Apesar de ter sido desenvolvida em 2024, a solução de vetorização e detecção de bactérias da Biofy só virou produto no começo deste ano. A partir daí, a companhia iniciou um ciclo agressivo de validação, inclusive com estudos clínicos em andamento no Hospital Dante Pazzanese, referência em cardiologia e infectologia. “No Dante, até hoje, não erramos nenhuma identificação”, afirma Paulo.

Segundo o CEO, o modelo de negócios da Biofy será por licenciamento, com laboratórios terceirizados encarregados da coleta e sequenciamento das amostras. A plataforma da startup é 100% SaaS, rodando na Oracle Cloud Infrastructure, e vetoriza os DNAs a partir dos arquivos do sequenciamento.

Atualmente, alguns laboratórios em São Paulo e Minas Gerais já estão concluindo seus protocolos de validação e devem ser os primeiros no país a oferecer o exame comercialmente. O plano de Paulo é se tornar o novo padrão de diagnóstico rápido de infecções no Brasil, chegando a 24 mil exames ao fim de 2026.

“É uma meta modesta, ainda mais sabendo que no Brasil são feitos cerca de 4,8 milhões de antibiogramas anualmente. Com seis laboratórios parceiros, batemos a meta de 24 mil. Se uma grande operadora de saúde incorporar o exame, esse número pode saltar para 240 mil ou até mais”, dispara.

Reconhecimento internacional

O reconhecimento internacional veio rápido. A Biofy foi a primeira empresa brasileira a abrir o keynote do AI World, o principal evento global da Oracle, e levou dois prêmios mundiais — um de Saúde e outro de IA. O impacto foi imediato: “Lá fora, você não tem noção do interesse. A gente já está abrindo a Biofy Inc. nos Estados Unidos no primeiro trimestre de 2026”, diz Paulo.

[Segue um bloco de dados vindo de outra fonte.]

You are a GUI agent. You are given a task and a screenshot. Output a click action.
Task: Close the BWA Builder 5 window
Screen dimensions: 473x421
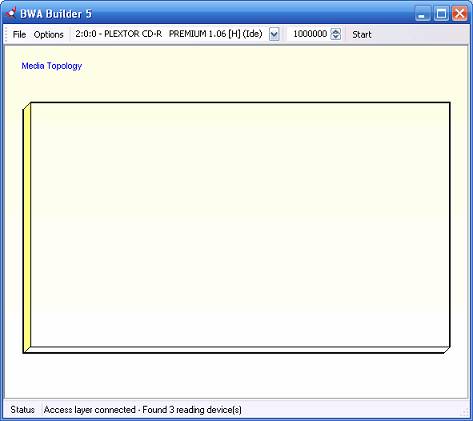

Ainda sem cidade definida — Austin, Nashville ou Vale do Silício estão na lista — a empresa está em fase final para ser integrada ao sistema de gestão hospitalar de “uma grande empresa de tecnologia”. “Essa empresa tem 90% do mercado de saúde nos EUA. Se fechar, aí a conversa é outra”, afirma.

Países como México, Catar, Kuwait, Chile e Espanha também já iniciaram conversas com interesse na tecnologia da Biofy. “A exposição no evento da Oracle foi a melhor vitrine possível. Tem mais países nos procurando do que temos capacidade de atender no momento. A demanda é real e a gente só precisa escalar”, afirma o CEO.

Para se preparar para um salto rápido de crescimento, a healthtech fechou recentemente uma rodada seed no Brasil, cujo valor e investidores o CEO preferiu não divulgar. Uma nova captação deve acontecer em breve: uma rodada nos EUA deve sair assim que a Biofy Inc. estiver formalmente criada. “As cifras lá fora são muito maiores”, resume.